WRITTEN REQUEST: Pull out everything from the line containing "You are a GUI" down to the end of the records, copying each line unchanged.

(Items from a data source)
# # # # # # #
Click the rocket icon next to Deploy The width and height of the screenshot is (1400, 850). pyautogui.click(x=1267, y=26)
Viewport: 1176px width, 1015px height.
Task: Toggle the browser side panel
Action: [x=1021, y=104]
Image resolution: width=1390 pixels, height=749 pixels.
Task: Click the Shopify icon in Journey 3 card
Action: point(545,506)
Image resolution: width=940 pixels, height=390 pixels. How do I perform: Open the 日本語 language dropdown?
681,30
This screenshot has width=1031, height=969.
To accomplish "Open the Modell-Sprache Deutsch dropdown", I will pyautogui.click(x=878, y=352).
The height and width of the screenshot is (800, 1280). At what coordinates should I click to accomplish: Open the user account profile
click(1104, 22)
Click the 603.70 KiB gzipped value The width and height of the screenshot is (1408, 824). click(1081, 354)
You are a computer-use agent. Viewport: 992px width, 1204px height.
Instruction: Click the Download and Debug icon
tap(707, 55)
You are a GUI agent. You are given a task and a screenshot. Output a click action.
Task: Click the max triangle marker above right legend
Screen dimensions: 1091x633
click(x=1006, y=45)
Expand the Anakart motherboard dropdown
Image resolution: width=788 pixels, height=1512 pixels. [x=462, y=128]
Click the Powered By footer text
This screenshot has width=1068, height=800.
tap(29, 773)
# # # # # # #
ANSWER TO THE PROBLEM:
You are a GUI agent. You are given a task and a screenshot. Output a click action.
Task: Click the max triangle marker above right legend
Screen dimensions: 1091x633
click(x=1006, y=45)
Expand the Anakart motherboard dropdown
Image resolution: width=788 pixels, height=1512 pixels. [x=462, y=128]
Click the Powered By footer text
This screenshot has width=1068, height=800.
tap(29, 773)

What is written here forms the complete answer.